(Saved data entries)
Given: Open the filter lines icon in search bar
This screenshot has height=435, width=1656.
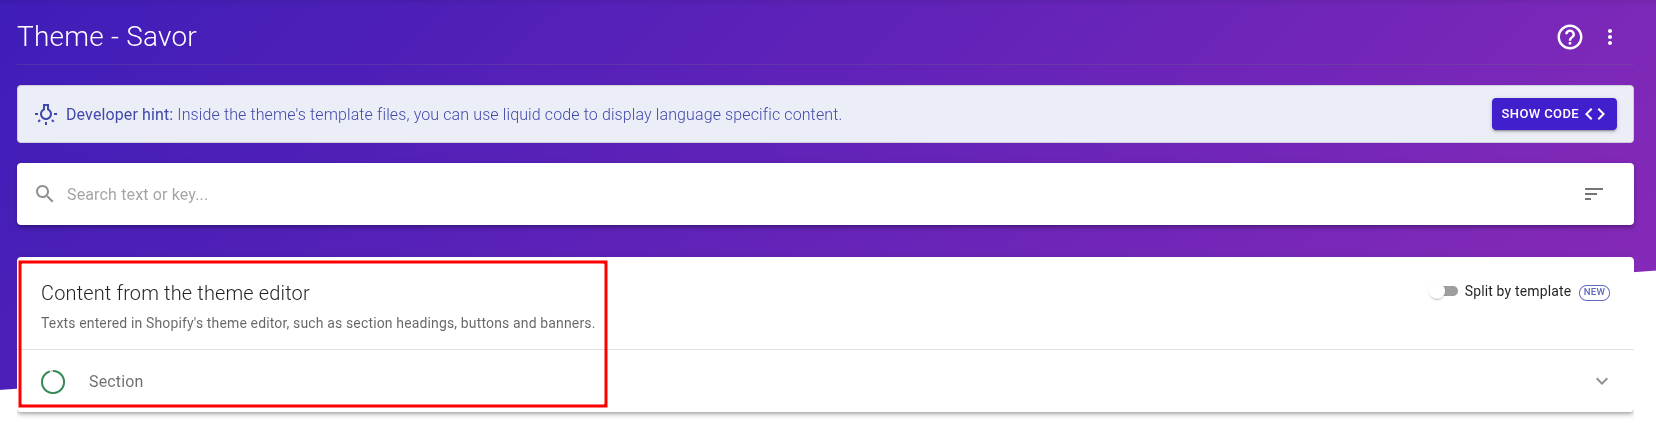Looking at the screenshot, I should (1594, 194).
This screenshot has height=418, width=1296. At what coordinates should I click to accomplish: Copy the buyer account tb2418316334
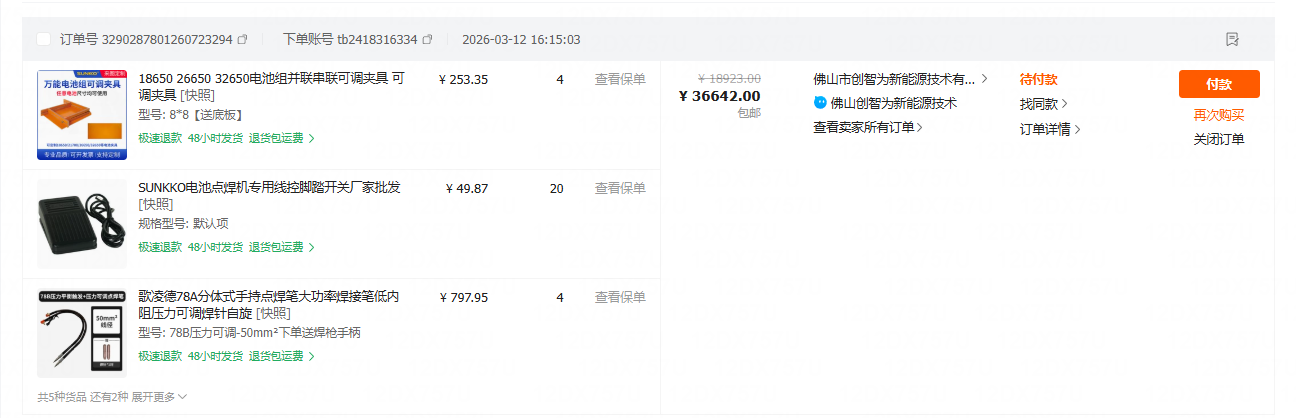coord(428,40)
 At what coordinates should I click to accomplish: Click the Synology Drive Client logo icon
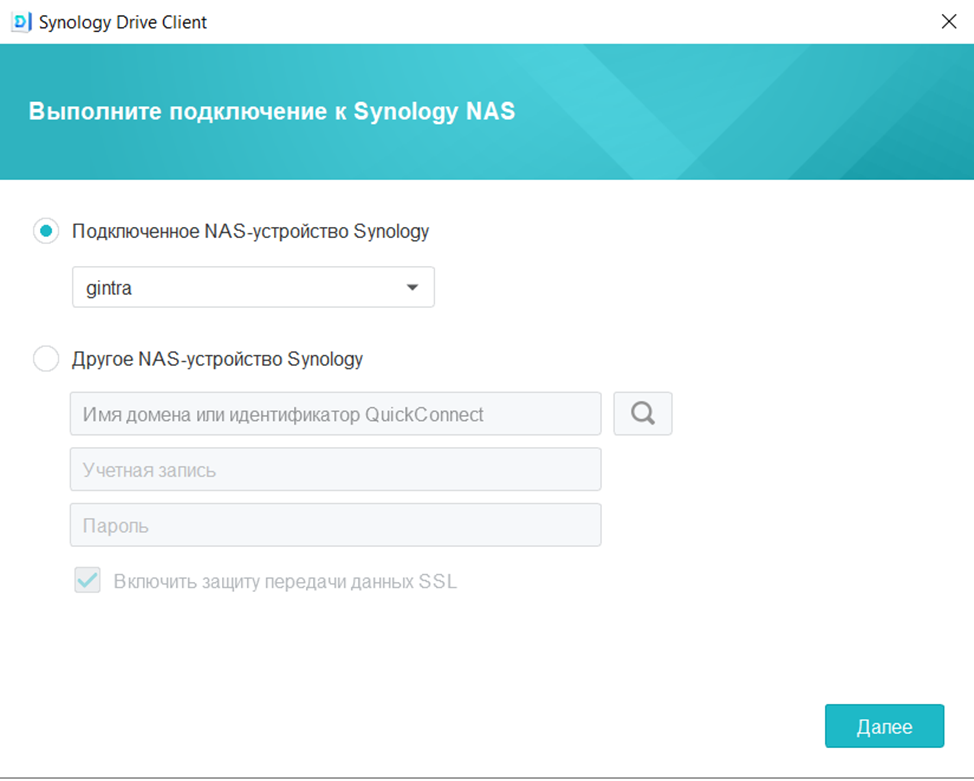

> **Task details**: Please print the data above once more, exactly and without images.

> **Solution to this exercise**:
Given: Open the filter lines icon in search bar
This screenshot has height=435, width=1656.
Looking at the screenshot, I should (1594, 194).
This screenshot has height=418, width=1296. At what coordinates should I click to accomplish: Copy the buyer account tb2418316334
coord(428,40)
 At what coordinates should I click to accomplish: Click the Synology Drive Client logo icon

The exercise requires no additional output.